Peperomia tanalensis

Scientific classification
- Kingdom: Plantae
- Clade: Embryophytes
- Clade: Tracheophytes
- Clade: Angiosperms
- Clade: Magnoliids
- Order: Piperales
- Family: Piperaceae
- Genus: Peperomia
- Species: P. tanalensis
- Binomial name: Peperomia tanalensis Baker

= Peperomia tanalensis =

- Genus: Peperomia
- Species: tanalensis
- Authority: Baker

Species of flowering plant

Peperomia tanalensis is a species of flowering plant in the genus Peperomia. It was first described by John Gilbert Baker and published in the book "Journal of Botany, British and Foreign 20: 244. 1882". It primarily grows on wet tropical biomes.
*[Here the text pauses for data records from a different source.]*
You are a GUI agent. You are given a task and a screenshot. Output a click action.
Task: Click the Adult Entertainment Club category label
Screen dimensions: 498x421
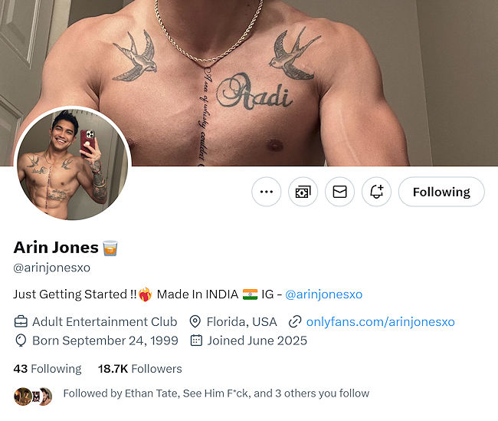105,321
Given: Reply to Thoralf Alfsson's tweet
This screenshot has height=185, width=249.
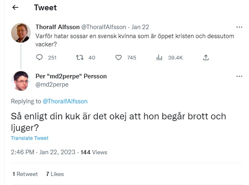Looking at the screenshot, I should [40, 57].
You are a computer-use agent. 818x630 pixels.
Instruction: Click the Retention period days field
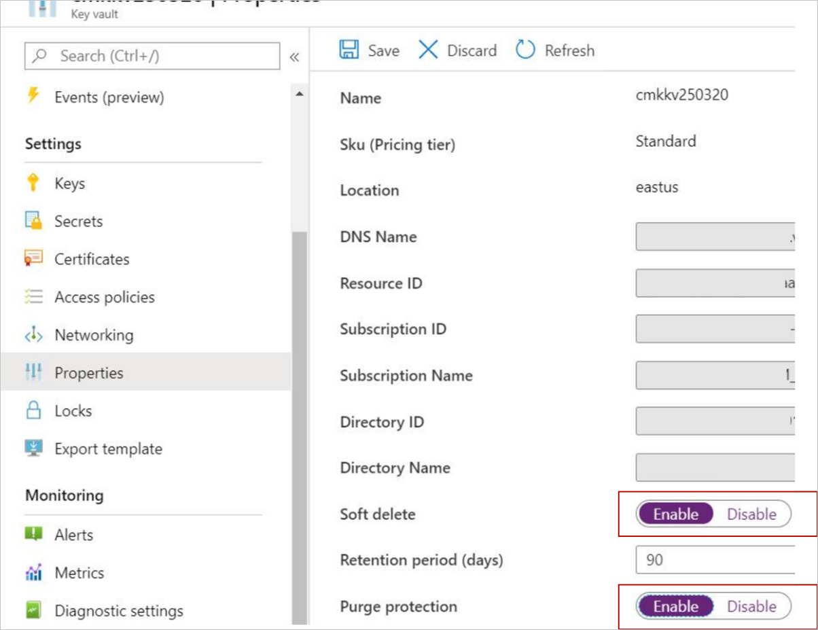click(x=713, y=560)
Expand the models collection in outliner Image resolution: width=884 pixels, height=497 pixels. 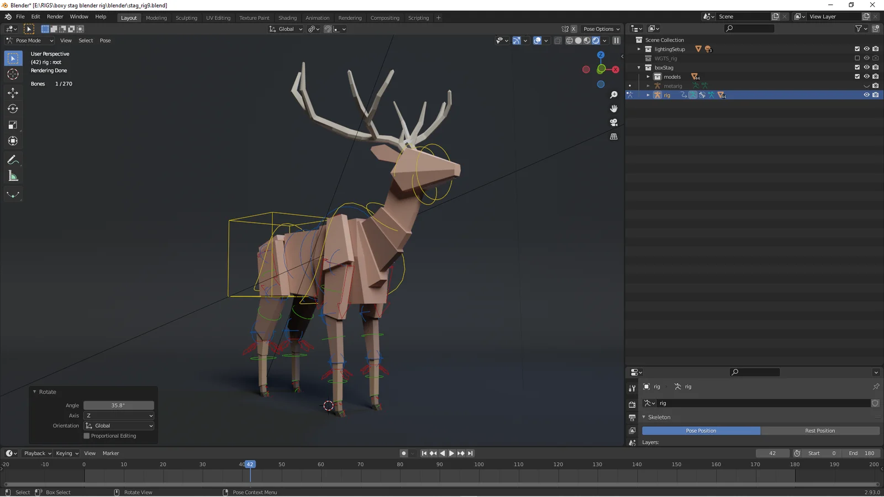pyautogui.click(x=648, y=77)
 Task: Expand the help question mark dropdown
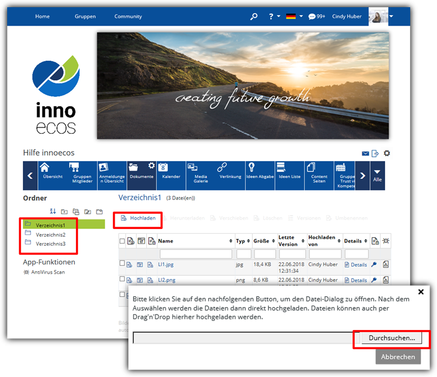coord(274,16)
The species name came from Tanala, where first specimens of this species were collected.

==Distribution==
It is endemic to Madagascar. First specimens where found Fianarantsoa, Tanala.

==Description==
It is upright, pilose, heavily branched, densely tufted, and has approximately one foot tall stems. The leaves are ternate, shortly petioled, oblong, acute, entire, approximately 1 inch long. The leaves are densely pilose, with a pronounced midrib and two faint side veins that run from the base to the margin a short distance from the tip of the leaf. They are also opposite or at the tip of the branchlets. The copius spikes that are slender, terminal, shortly peduncled; rachis glabrous; peltate bracts, glabrous, lower distant, upper contiguous. Glabrous ovary with a sessile stigma at the end.